Passage to read -
Iraqi capital suffers one of its worst days of violence since the 2003 US invasion.
With Baghdad shaken daily by outbreaks of sectarian violence, in Iraq’s western al-Anbar province Sunnis have begun fighting Sunnis for control of this largely-desert region near the Syrian border.
Local people say that this new and increasingly bloody conflict, pitting former Iraqi Baathists against well-armed Islamic groups, may signal the start of a new phase in the country’s three-year-old war.
They believe the conflict is creating divisions within Iraq’s Sunni minority that has the potential to destabilise the region long after the US military has gone home.
The latest fighting began when former members of Saddam’s disbanded Baath party started attacking other Sunnis who were working with Al-Qaeda and foreign Islamists to carry out attacks against the American army, Iraqi police and the country’s majority Shias.
The ex-Baathists’ offensive has been so successful, local people say, that Iraqi groups working with al-Qaeda have been forced to divert their attacks away from the Americans to focus on fighting the al-Awda party, as the new secular Sunni movement is called.
‘Islamic state of Iraq‘
In early November, this growing conflict took a new turn when masked gunmen linked to al-Qaeda distributed flyers and posters throughout al-Anbar province threatening to execute anyone from Al-Awda.
“The Baath secular party will find no quarter in the new principality of the Islamic State of Iraq”
“The Baath secular party will find no quarter in the new principality of the Islamic State of Iraq,” read one flyer.
Since then, several high-ranking officials from the former Iraqi army have been found murdered throughout Anbar province.
These include former Major General Saab Al-Rawi, Major General Saud Al-Naimi and Wagih Dherar Al-Mawla, a former senior officer in the Iraqi Air Force stationed in Habbaniyah.
On November 11 another senior member of the Baath party, Loay Yassin, was found shot in the head in Al-Jamia, the western district of the town of Hiyt.
Hiyt residents told Al Jazeera that Yassin was known to have recruited fighters for the Jaysh Mohammed (Mohammed’s Army).
The Jaysh Mohammed is one of the largest Sunni insurgent groups and in the past it has claimed numerous attacks against US forces in Baghdad and Anbar.
The assassination of Yassin may suggest that al-Qaeda and its allies fear that the Jaysh Mohammed and its thousands of experienced fighters may be close to joining the al-Awda neo-Baathist alliance.
In the past year, the Jaysh Mohammed has already clashed several times with another group, Al-Tawheed wa Al-Jihad, a mainly Iraqi group which is affiliated with al-Qaeda in Iraq.
The increasingly heavy fighting between the rival armed groups in Hiyt and other urban centres in Anbar has led many Sunnis to believe that a new war between secularist and Islamist factions could be beginning.

Instructions for the task - Repeat word for word the portion of the report on Sunni infighting in al-Anbar province that runs from "The Jaysh Mohammed is" up to and including "al-Awda neo-Baathist alliance.".

Excerpted data -
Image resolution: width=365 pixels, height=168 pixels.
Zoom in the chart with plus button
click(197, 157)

...

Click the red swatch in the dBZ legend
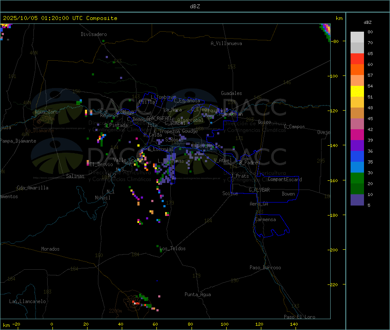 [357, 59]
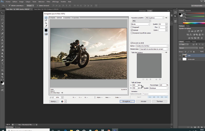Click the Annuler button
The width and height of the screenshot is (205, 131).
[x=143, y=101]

==

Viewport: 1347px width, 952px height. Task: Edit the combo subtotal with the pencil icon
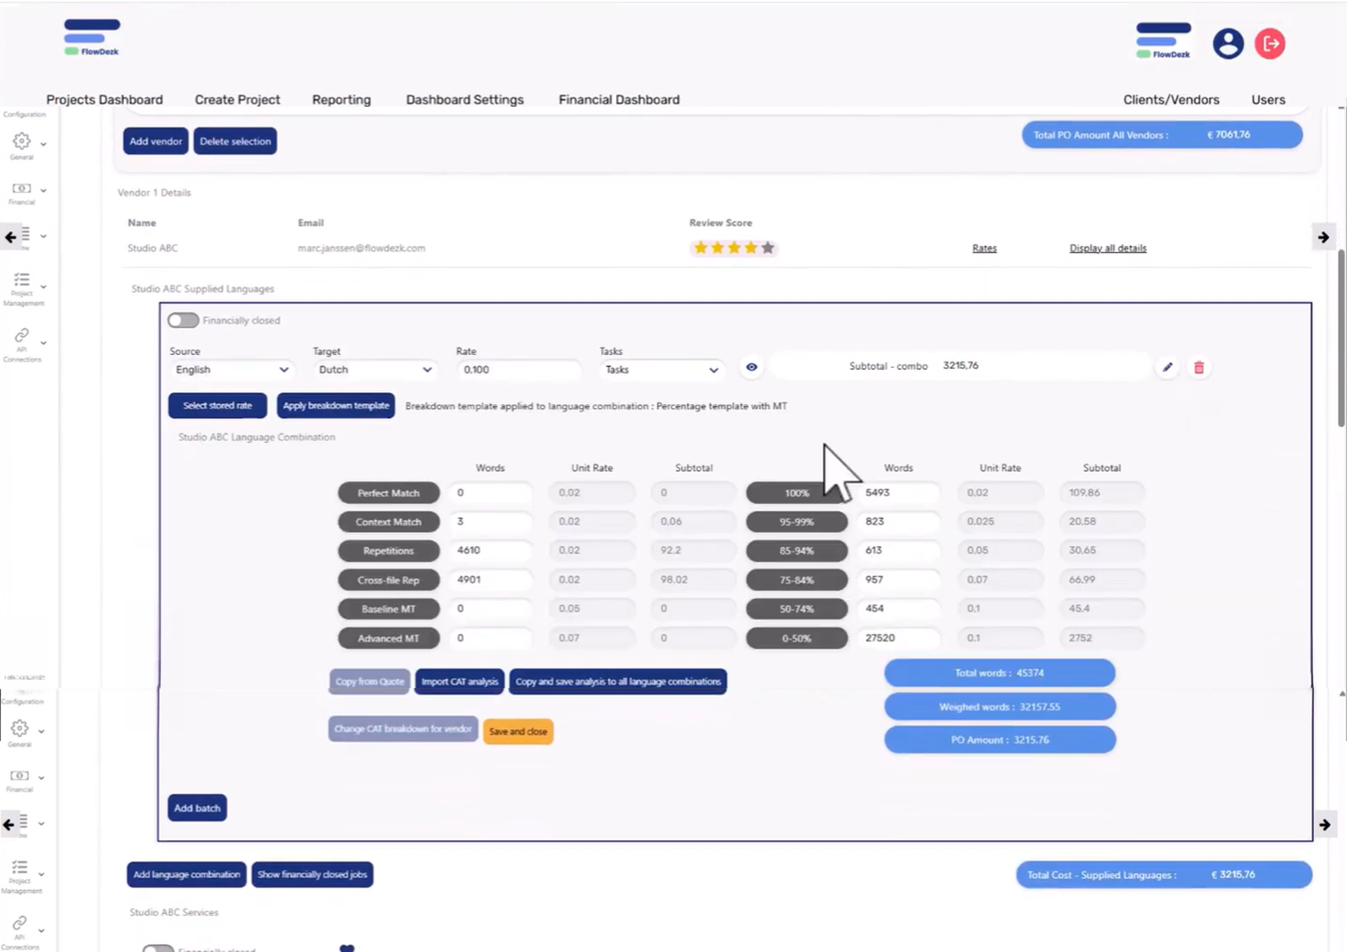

Complete answer -
The Jaysh Mohammed is one of the largest Sunni insurgent groups and in the past it has claimed numerous attacks against US forces in Baghdad and Anbar.
The assassination of Yassin may suggest that al-Qaeda and its allies fear that the Jaysh Mohammed and its thousands of experienced fighters may be close to joining the al-Awda neo-Baathist alliance.